M.[L] a saisi la commission de recours amiable de l'URSSAF d'un recours contre cette décision, qui a été rejeté par décision du 26 juin 2020.
Par requête du 18 décembre 2020, M.[L] a saisi le pôle social du tribunal judiciaire du Puy-en-Velay d'un recours contre la décision de l'URSSAF.
Par jugement contradictoire prononcé le 14 octobre 2021, M.[L] n'ayant pas comparu et ayant été dispensé de comparution, le tribunal l'a débouté de son recours et de l'intégralité de ses demandes, l'a condamné à payer les sommes contestées et une amende civile de 500 euros, et l'a condamné aux dépens et à payer à l'URSSAF la somme de 800 euros sur le fondement de l'article 700 du code de procédure civile.
Le tribunal a rappelé l'argumentation de M.[L], par laquelle il conteste son obligation de cotiser au régime de sécurité sociale des travailleurs indépendants, invoquant des directives européennes sur l'assurance privée, et se prévalant du fait qu'il avait souscrit une assurance de protection personnelle.
Le tribunal a écarté cette argumentation en rappelant que les organismes de sécurité sociale remplissent une fonction à caractère exclusivement social et ne sont pas des entreprises au sens des directives visées par le requérant, et que ce dernier ne peut s'affranchir de son obligation de participer à la solidarité nationale.

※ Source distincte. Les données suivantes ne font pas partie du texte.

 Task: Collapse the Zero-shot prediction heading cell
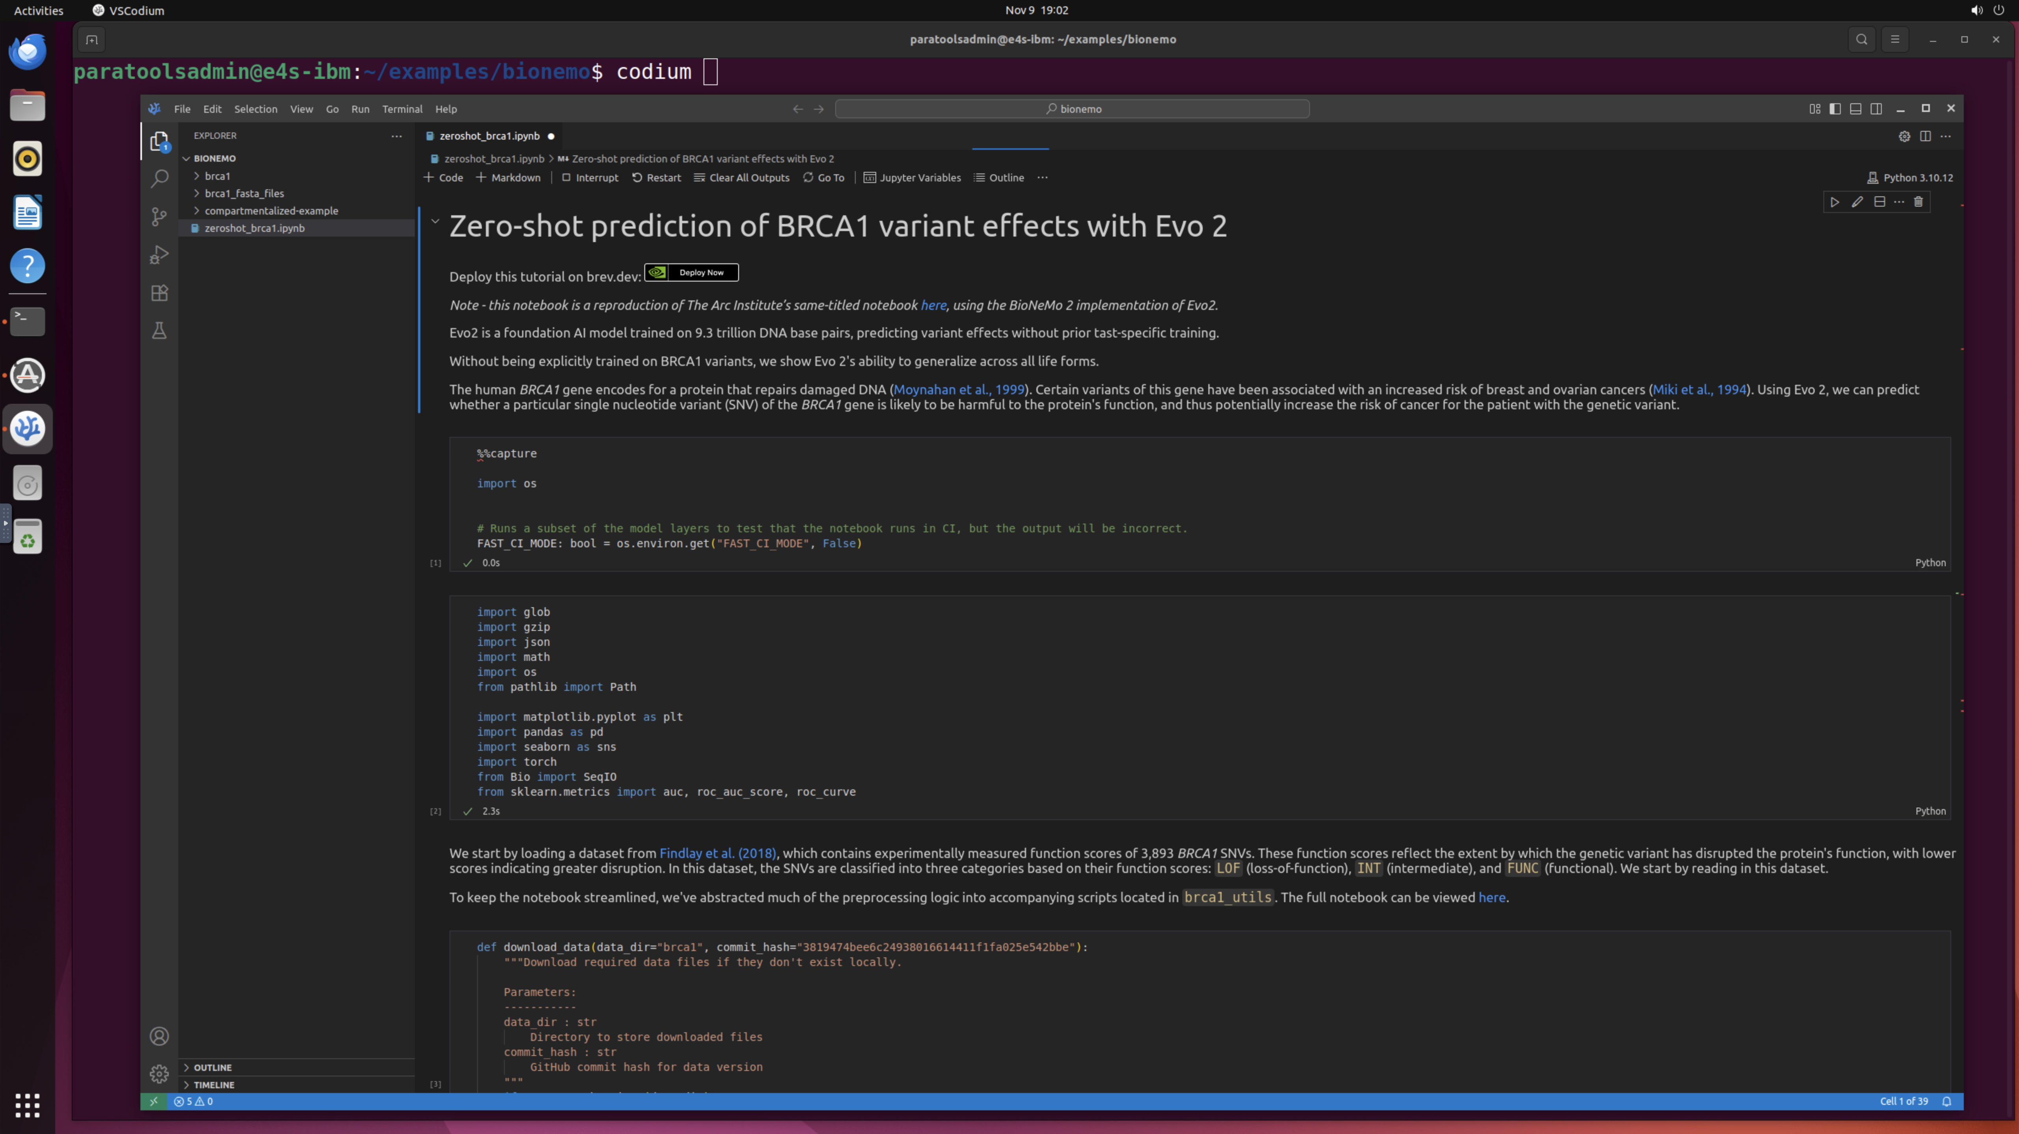click(x=435, y=222)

Le tribunal a considéré que la procédure était abusive, en particulier en ce que M.[L] menaçait le directeur de l'organisme social de poursuites pénales, et l'a en conséquence condamné à une amende civile.

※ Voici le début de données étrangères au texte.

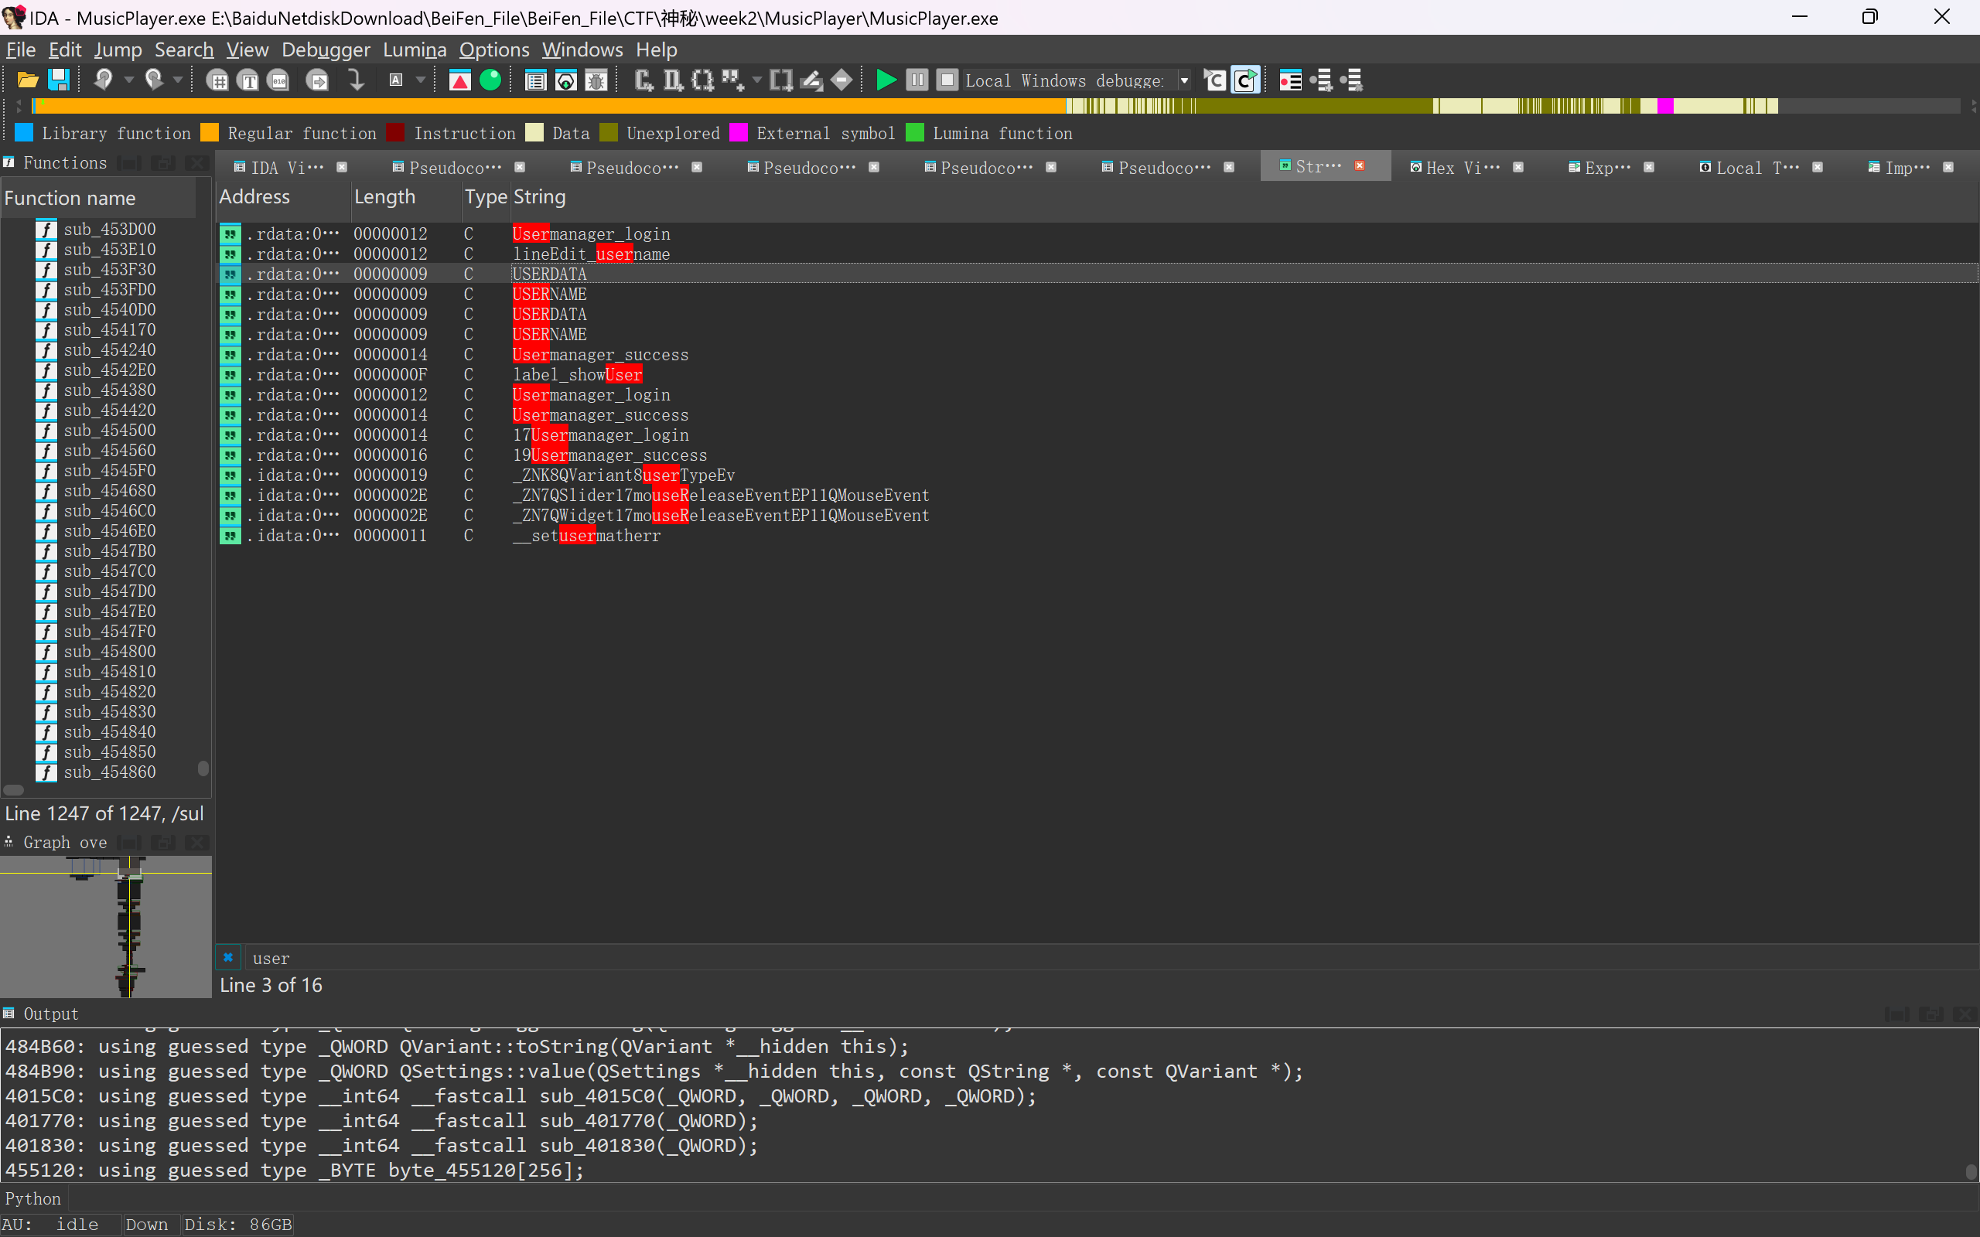Close the Strings tab with red X
The width and height of the screenshot is (1980, 1237).
click(x=1360, y=166)
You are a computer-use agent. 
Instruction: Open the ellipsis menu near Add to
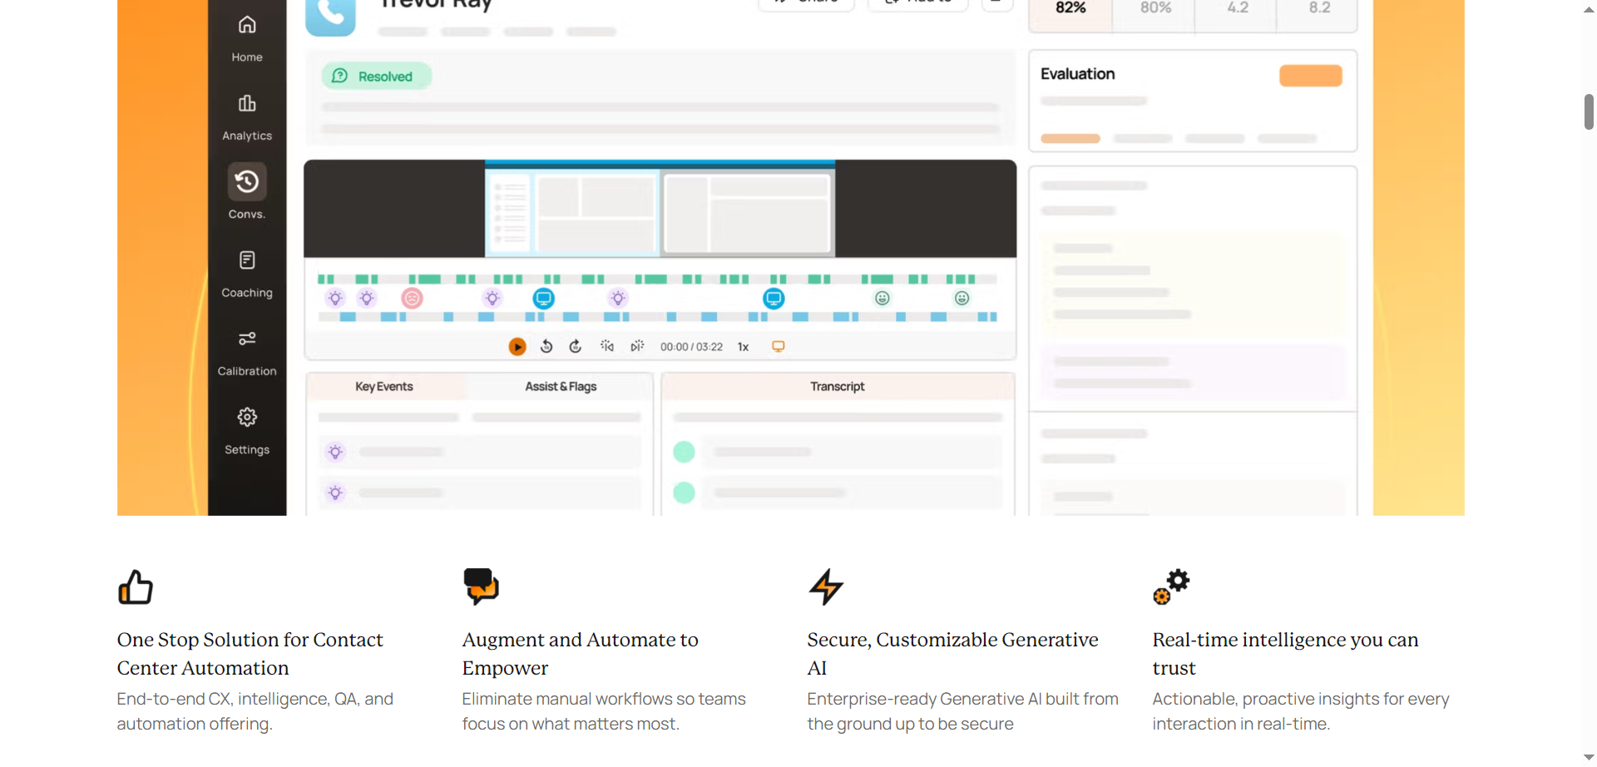996,2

Le jugement a été notifié à une date qui ne ressort pas du dossier à M.[L] qui, par déclaration du 03 décembre 2021, en a relevé appel.
Les parties ont été régulièrement convoquées à l'audience de la cour du 18 décembre 2023, à laquelle M.[L]. La cour a donc renvoyé l'affaire pour une nouvelle convocation de M.[L] à l'audience du 23 septembre 2024, à laquelle les parties ont comparu et à laquelle l'affaire a été renvoyée contradictoirement à l'audience du 20 janvier 2025, à laquelle M.[L] n'a pas comparu. La CPAM, représentée par son conseil, a demandé à la cour de statuer et de faire droit à ses dernières écritures notifiées le 30 juin 2022, soutenues oralement à l'audience, aux termes desquelles elle demande à la cour à titre principal de déclarer irrecevable l'appel comme étant qualifié d'appel nullité, et subsidiairement de rejeter ses demandes, de confirmer le jugement, et de condamner l'appelant à lui payer la somme de 1.000 euros sur le fondement de l'article 700 du code de procédure civile.
PRÉTENTIONS DES PARTIES
Selon les dispositions combinées des articles R.142-11 du code de la sécurité sociale et 946 du code de procédure civile, les recours interjetés contre les jugements rendus par les pôles sociaux des tribunaux judiciaires donnent lieu devant la cour d'appel à une procédure orale sans représentation obligatoire.
L'article 468 du code de procédure civile, applicable devant la cour d'appel, dispose en particulier que si, sans motif légitime, le demandeur ne comparaît pas, le défendeur peut requérir un jugement sur le fond qui sera contradictoire, sauf la faculté du juge de renvoyer l'affaire à une audience ultérieure ou, même d'office, de déclarer la citation caduque.